METHOD FOR THE PRODUCTION OF A SUPPORT STRUCTURE FOR SUPPORTING A THREE-DIMENSIONAL OBJECT TO BE ADDITIVELY MANUFACTURED

Abstract

The invention concerns a procedure for the manufacture of at least one supporting structure (2) comprising support element (11) for at least sectional support of a generatively formed three-dimensional object (3) on the support structure (2) through generatively configured successive layered selective solidification of built material layers from a solidifiable built material (4), by means of an energy beam (6), with at least one attack structure (12) being configured, on which electrochemical material removal can be initiated or is initiated on at least one support element (11).

Claims

1. A process for the manufacture of a support structure (2) comprising at least one supporting element (11) for at least sectional support of a three-dimensional object (3) formed generatively on the support structure (2) by means of an energy beam (6) through successive layered selective solidification of built material layers from a solidifiable built material (4) characterized in that at least one attack structure (12) is configured on at least one support element (11) and on which structure electrochemical material removal is possible to initiate or is initiated.
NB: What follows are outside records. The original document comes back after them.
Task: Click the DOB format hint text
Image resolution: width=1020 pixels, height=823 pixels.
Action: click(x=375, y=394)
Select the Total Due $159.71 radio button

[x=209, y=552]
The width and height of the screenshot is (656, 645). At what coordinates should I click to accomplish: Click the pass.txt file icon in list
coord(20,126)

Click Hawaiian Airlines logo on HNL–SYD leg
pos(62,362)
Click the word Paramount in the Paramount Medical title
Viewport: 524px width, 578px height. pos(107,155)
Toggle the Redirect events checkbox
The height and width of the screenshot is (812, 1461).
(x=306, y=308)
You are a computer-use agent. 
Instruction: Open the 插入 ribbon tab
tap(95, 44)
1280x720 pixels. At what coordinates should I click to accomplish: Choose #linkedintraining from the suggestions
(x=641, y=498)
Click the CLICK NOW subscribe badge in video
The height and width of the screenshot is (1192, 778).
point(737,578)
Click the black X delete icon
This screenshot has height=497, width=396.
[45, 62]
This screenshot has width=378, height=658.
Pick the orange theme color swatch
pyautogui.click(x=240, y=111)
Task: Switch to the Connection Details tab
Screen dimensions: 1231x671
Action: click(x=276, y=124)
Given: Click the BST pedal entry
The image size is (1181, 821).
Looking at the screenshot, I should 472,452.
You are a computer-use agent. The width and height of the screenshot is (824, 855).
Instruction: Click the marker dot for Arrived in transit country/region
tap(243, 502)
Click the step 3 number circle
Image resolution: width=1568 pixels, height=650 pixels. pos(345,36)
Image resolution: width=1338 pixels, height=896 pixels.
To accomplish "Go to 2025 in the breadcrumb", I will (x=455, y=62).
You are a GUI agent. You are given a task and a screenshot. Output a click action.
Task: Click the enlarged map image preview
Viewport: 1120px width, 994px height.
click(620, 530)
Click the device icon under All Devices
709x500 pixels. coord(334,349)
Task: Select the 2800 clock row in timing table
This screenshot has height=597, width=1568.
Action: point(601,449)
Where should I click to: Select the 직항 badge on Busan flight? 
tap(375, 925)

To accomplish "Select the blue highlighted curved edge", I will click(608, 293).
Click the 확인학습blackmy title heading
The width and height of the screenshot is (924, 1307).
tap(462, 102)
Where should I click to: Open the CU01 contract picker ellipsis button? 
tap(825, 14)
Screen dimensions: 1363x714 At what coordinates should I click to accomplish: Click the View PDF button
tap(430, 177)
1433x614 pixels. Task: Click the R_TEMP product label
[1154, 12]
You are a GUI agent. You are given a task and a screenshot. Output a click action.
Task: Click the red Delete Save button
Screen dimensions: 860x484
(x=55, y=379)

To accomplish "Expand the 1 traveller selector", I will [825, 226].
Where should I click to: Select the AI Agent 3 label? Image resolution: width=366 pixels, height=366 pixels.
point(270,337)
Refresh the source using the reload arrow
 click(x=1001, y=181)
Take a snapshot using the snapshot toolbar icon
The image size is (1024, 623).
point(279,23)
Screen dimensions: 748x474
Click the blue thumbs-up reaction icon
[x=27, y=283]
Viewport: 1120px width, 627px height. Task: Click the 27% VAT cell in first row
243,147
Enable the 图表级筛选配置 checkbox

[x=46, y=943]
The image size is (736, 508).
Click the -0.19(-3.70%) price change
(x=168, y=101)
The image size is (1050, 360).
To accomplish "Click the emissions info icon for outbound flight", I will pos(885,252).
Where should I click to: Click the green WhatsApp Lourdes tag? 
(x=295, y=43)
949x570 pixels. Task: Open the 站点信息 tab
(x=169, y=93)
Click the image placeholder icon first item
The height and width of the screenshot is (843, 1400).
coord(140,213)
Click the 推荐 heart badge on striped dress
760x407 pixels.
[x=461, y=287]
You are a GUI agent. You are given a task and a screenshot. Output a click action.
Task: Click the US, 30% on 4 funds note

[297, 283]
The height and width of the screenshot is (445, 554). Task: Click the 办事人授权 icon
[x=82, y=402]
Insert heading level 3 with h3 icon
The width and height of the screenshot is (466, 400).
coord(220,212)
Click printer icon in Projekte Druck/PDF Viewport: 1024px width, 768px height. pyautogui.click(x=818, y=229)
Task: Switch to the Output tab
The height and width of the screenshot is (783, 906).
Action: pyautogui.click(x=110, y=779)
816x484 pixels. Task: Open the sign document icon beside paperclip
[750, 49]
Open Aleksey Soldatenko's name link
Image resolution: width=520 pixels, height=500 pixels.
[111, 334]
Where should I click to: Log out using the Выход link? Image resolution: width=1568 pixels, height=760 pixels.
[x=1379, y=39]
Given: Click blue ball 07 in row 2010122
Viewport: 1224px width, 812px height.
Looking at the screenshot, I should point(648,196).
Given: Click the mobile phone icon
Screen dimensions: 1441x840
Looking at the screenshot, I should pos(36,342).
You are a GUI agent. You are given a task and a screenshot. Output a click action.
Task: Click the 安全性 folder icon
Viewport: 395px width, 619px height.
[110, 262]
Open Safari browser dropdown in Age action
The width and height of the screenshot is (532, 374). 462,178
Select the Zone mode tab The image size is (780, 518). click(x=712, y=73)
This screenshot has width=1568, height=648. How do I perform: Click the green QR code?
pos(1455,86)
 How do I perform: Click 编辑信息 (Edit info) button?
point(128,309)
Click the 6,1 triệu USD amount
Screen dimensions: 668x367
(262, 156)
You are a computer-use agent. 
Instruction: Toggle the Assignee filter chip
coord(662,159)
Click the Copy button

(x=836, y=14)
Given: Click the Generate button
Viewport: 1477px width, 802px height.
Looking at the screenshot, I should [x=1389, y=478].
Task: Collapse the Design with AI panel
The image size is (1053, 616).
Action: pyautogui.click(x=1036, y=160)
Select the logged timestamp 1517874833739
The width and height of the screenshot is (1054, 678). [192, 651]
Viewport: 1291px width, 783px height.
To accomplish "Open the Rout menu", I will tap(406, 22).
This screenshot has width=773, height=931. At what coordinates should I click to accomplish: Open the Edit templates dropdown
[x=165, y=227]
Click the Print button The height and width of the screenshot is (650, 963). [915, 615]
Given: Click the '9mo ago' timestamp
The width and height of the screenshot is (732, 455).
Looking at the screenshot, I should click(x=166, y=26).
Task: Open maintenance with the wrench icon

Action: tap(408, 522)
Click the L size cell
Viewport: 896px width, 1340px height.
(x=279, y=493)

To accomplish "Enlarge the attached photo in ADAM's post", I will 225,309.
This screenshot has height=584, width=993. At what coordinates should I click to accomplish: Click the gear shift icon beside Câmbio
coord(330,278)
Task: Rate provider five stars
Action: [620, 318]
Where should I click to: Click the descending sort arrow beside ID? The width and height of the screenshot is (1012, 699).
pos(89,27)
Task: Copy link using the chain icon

2. A process according to claim 1 characterized in that the support structure (2) is generatively configured by means of an energy beam (6) through successive layered selective solidification of built material layers from a solidifiable built material (4).

3. A process according to claim 1 characterized in that the minimum one attack structure (12) is generatively configured, in particular simultaneously with the generative manufacture of the support structure (2).

4. A process according to claim 1 characterized in that at least one opening and/or at least one recess and/or at least one projection on or in a supporting element (11) is configured as an attack structure (12).

5. A process according to claim 1 characterized in that a cell structure, especially an open-pore cell structure, is configured as an attack structure (12).

6. A process according to claim 1 characterized in that the support structure (2) is configured from a metallic material.

7. A support structure (2) for at least sectional support of a three-dimensional object (3) to be configured on said structure, characterized in that it is manufactured according to a process according to claim 1.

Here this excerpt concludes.